* [Bagian Dokumen]
○ ○ ○ ○ ○ ○ ○

Generasi “Home Service”

Generasi “Home Service”

Generasi “Home Service”
Ilustrasi anak kecil digandeng oleh seorang laki-laki.

Suaramuslim.net – Ada jawaban menarik dari ustazah Hayatun Nufus, ketika ditanya oleh salah satu pengurus YPI Al Hikmah, tentang apa masalah mendasar yang dihadapi anak-anak SMA Al Hikmah sekarang? Dengan kalimat diplomatis ustazah menjawab: “Masalah anak-anak sekarang adalah karena tidak pernah punya masalah.”

Ya, tidak pernah punya masalah, bukan berarti benar-benar tidak bermasalah. Tetapi, lebih karena tidak pernah diberi kesempatan untuk belajar menghadapi masalah oleh lingkungan keluarga di mana ia dibesarkan.

Anak-anak yang biasanya tumbuh di lingkungan keluarga serba ada ini, meminjam istilah Deassy Marlia Destiani disebut generasi “home service” yaitu generasi yang selalu minta dilayani. Kini banyak terjadi pada anak-anak yang hidupnya selalu minta dilayani oleh orang tuanya atau suster yang membantunya.

Mulai dari lahir mereka sudah diurus oleh pembantu, atau yang punya kekayaan berlebih diasuh oleh babysitter yang 24 jam siap di samping sang anak. Ke mana pun anak pergi diikuti oleh babysitter, bahkan tak jarang sampai umur 9 tahun ada babysitter yang masih mengurus keperluan si anak dengan alasan orang tuanya sibuk bekerja.

Anak tidak dibiarkan mencari solusi sendiri. Contoh kecil saja, membuka minuman kemasan yang akan diminumnya. Karena terbiasa ada babysitter atau asisten rumah tangga, anak dengan mudahnya menyuruh mereka, tidak mau bersusah payah berusaha lebih dulu. Karena tak sabar melihat anak mencoba memakai sepatunya sendiri maka orang dewasa yang di sekitarnya buru-buru memakaikan.

Saat anak sudah bisa makan sendiri, orang tua juga seringkali masih menyuapi karena berpikir jika tidak disuapi makannya akan lama dan malah tidak dimakan. Padahal saat lapar datang, seorang anak secara otomatis akan memasukkan makanan ke dalam mulutnya.

Mengutip perkataan seorang psikolog dari Stanford University, Carol Dweck, menulis temuan dari eksperimennya dalam buku The New Psychology of Success, “Hadiah terpenting dan terindah dari orang tua pada anak-anaknya adalah tantangan.”

Tapi beranikah semua orang tua memberikan hadiah itu pada anak? Faktanya saat ini banyak orang tua yang ingin segera menyelesaikan dan mengambil alih masalah anak, bukan memberikan tantangan.

Saat anak bertengkar dengan temannya karena berebut mainan, orang tua malah memarahi teman anaknya itu dan membela sang anak. Ada pula yang langsung membawanya pulang dan bilang; udah nanti ibu belikan mainan seperti itu yang lebih bagus dari yang punya temanmu, gak usah nangis. Solusi yang cepat tapi tidaklah tepat.

○ ○ ○ ○ ○ ○ ○

* [Kutipan Sumber]
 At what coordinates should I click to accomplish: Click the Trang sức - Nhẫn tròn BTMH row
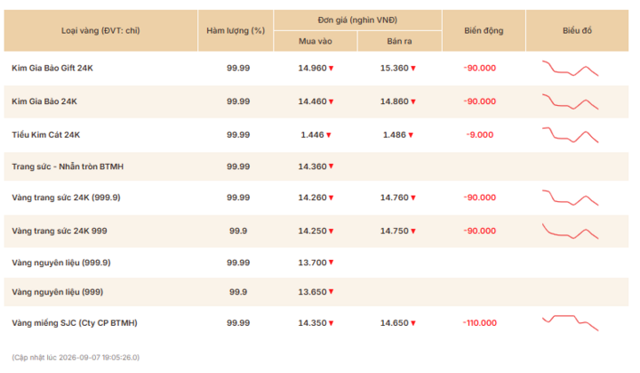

○ ○ ○ ○ ○ ○ ○

* [Soal Latihan A] Ringkas paragraf artikel yang diawali "Mulai dari lahir" menjadi lebih pendek tanpa membuang fakta utamanya.
* [Soal Latihan B] Tuliskan kembali tanpa perubahan semua bagian artikel mulai dari "Anak-anak yang biasanya" turun sampai "suster yang membantunya.".
Gunakan hanya artikel sebagai pegangan.

* [Pembahasan Jawaban A] Sejak lahir, anak diurus pembantu, atau pada keluarga yang sangat kaya diasuh babysitter yang siaga 24 jam. Babysitter mengikuti anak ke mana pun. Bahkan ada yang masih mengurus keperluan anak sampai umur 9 tahun karena orang tuanya sibuk bekerja.

* [Pembahasan Jawaban B]
Anak-anak yang biasanya tumbuh di lingkungan keluarga serba ada ini, meminjam istilah Deassy Marlia Destiani disebut generasi “home service” yaitu generasi yang selalu minta dilayani. Kini banyak terjadi pada anak-anak yang hidupnya selalu minta dilayani oleh orang tuanya atau suster yang membantunya.